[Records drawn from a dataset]

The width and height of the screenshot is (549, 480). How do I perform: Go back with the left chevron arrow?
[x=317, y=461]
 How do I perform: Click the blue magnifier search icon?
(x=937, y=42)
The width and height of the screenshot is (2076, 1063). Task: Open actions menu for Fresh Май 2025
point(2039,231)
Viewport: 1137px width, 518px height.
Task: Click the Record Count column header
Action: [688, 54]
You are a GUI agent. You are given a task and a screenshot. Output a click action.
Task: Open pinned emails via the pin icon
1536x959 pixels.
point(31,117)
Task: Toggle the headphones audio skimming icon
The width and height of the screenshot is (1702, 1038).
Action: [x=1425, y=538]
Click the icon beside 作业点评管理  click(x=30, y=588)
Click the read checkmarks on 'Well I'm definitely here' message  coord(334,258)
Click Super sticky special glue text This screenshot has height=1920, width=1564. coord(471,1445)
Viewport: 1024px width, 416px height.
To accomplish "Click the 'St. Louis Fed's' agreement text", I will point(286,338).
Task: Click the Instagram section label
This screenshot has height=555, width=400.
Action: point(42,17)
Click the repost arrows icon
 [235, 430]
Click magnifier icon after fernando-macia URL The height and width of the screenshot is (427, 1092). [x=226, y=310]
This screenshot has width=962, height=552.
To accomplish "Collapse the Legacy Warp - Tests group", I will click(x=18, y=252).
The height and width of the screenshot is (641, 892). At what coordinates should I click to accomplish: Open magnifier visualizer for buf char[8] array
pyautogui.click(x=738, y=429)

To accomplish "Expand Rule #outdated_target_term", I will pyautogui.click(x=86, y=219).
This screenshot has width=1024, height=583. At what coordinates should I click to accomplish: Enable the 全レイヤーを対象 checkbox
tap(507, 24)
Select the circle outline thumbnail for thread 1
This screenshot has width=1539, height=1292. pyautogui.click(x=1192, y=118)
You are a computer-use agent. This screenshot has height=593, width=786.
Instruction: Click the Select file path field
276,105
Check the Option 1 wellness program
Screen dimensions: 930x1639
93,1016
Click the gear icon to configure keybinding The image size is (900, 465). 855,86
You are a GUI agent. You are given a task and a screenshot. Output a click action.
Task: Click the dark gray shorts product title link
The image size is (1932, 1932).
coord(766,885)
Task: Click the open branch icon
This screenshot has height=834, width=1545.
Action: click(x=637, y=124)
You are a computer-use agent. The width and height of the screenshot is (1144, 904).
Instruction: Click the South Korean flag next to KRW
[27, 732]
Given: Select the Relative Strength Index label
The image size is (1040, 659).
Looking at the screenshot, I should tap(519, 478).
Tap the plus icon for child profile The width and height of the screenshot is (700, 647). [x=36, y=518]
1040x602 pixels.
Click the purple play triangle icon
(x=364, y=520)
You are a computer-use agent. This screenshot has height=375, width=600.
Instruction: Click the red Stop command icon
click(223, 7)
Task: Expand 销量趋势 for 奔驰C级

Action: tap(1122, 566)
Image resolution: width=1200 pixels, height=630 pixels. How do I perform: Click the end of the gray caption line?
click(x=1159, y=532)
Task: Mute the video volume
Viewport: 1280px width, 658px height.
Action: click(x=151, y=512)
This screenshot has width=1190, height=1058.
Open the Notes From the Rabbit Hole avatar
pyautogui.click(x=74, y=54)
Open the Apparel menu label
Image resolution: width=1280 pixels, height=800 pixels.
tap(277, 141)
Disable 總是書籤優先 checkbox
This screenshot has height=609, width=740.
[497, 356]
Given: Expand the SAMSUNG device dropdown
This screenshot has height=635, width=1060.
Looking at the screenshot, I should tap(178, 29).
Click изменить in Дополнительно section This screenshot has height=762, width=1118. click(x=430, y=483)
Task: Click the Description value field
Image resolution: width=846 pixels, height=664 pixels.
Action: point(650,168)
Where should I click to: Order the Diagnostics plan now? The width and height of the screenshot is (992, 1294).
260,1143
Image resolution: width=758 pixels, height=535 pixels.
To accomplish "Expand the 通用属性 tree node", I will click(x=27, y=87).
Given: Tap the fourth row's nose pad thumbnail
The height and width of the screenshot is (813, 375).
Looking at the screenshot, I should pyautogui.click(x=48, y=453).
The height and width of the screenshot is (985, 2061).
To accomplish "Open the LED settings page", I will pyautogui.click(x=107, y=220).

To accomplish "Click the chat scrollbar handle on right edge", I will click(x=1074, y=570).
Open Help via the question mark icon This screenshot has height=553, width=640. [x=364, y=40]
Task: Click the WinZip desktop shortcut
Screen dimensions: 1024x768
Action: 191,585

> **Aim of the task**
Give the entries again exactly, every one.

> **Response to this task**
The width and height of the screenshot is (549, 480). How do I perform: Go back with the left chevron arrow?
[x=317, y=461]
 How do I perform: Click the blue magnifier search icon?
(x=937, y=42)
The width and height of the screenshot is (2076, 1063). Task: Open actions menu for Fresh Май 2025
point(2039,231)
Viewport: 1137px width, 518px height.
Task: Click the Record Count column header
Action: [688, 54]
You are a GUI agent. You are given a task and a screenshot. Output a click action.
Task: Open pinned emails via the pin icon
1536x959 pixels.
point(31,117)
Task: Toggle the headphones audio skimming icon
The width and height of the screenshot is (1702, 1038).
Action: [x=1425, y=538]
Click the icon beside 作业点评管理  click(x=30, y=588)
Click the read checkmarks on 'Well I'm definitely here' message  coord(334,258)
Click Super sticky special glue text This screenshot has height=1920, width=1564. coord(471,1445)
Viewport: 1024px width, 416px height.
To accomplish "Click the 'St. Louis Fed's' agreement text", I will point(286,338).
Task: Click the Instagram section label
This screenshot has height=555, width=400.
Action: point(42,17)
Click the repost arrows icon
 [235, 430]
Click magnifier icon after fernando-macia URL The height and width of the screenshot is (427, 1092). [x=226, y=310]
This screenshot has width=962, height=552.
To accomplish "Collapse the Legacy Warp - Tests group", I will click(x=18, y=252).
The height and width of the screenshot is (641, 892). At what coordinates should I click to accomplish: Open magnifier visualizer for buf char[8] array
pyautogui.click(x=738, y=429)

To accomplish "Expand Rule #outdated_target_term", I will pyautogui.click(x=86, y=219).
This screenshot has width=1024, height=583. At what coordinates should I click to accomplish: Enable the 全レイヤーを対象 checkbox
tap(507, 24)
Select the circle outline thumbnail for thread 1
This screenshot has width=1539, height=1292. pyautogui.click(x=1192, y=118)
You are a computer-use agent. This screenshot has height=593, width=786.
Instruction: Click the Select file path field
276,105
Check the Option 1 wellness program
Screen dimensions: 930x1639
93,1016
Click the gear icon to configure keybinding The image size is (900, 465). 855,86
You are a GUI agent. You are given a task and a screenshot. Output a click action.
Task: Click the dark gray shorts product title link
The image size is (1932, 1932).
coord(766,885)
Task: Click the open branch icon
This screenshot has height=834, width=1545.
Action: click(x=637, y=124)
You are a computer-use agent. The width and height of the screenshot is (1144, 904).
Instruction: Click the South Korean flag next to KRW
[27, 732]
Given: Select the Relative Strength Index label
The image size is (1040, 659).
Looking at the screenshot, I should tap(519, 478).
Tap the plus icon for child profile The width and height of the screenshot is (700, 647). [x=36, y=518]
1040x602 pixels.
Click the purple play triangle icon
(x=364, y=520)
You are a computer-use agent. This screenshot has height=375, width=600.
Instruction: Click the red Stop command icon
click(223, 7)
Task: Expand 销量趋势 for 奔驰C级

Action: tap(1122, 566)
Image resolution: width=1200 pixels, height=630 pixels. How do I perform: Click the end of the gray caption line?
click(x=1159, y=532)
Task: Mute the video volume
Viewport: 1280px width, 658px height.
Action: click(x=151, y=512)
This screenshot has width=1190, height=1058.
Open the Notes From the Rabbit Hole avatar
pyautogui.click(x=74, y=54)
Open the Apparel menu label
Image resolution: width=1280 pixels, height=800 pixels.
tap(277, 141)
Disable 總是書籤優先 checkbox
This screenshot has height=609, width=740.
[497, 356]
Given: Expand the SAMSUNG device dropdown
This screenshot has height=635, width=1060.
Looking at the screenshot, I should tap(178, 29).
Click изменить in Дополнительно section This screenshot has height=762, width=1118. click(x=430, y=483)
Task: Click the Description value field
Image resolution: width=846 pixels, height=664 pixels.
Action: point(650,168)
Where should I click to: Order the Diagnostics plan now? The width and height of the screenshot is (992, 1294).
260,1143
Image resolution: width=758 pixels, height=535 pixels.
To accomplish "Expand the 通用属性 tree node", I will click(x=27, y=87).
Given: Tap the fourth row's nose pad thumbnail
The height and width of the screenshot is (813, 375).
Looking at the screenshot, I should pyautogui.click(x=48, y=453).
The height and width of the screenshot is (985, 2061).
To accomplish "Open the LED settings page", I will pyautogui.click(x=107, y=220).

To accomplish "Click the chat scrollbar handle on right edge", I will click(x=1074, y=570).
Open Help via the question mark icon This screenshot has height=553, width=640. [x=364, y=40]
Task: Click the WinZip desktop shortcut
Screen dimensions: 1024x768
Action: 191,585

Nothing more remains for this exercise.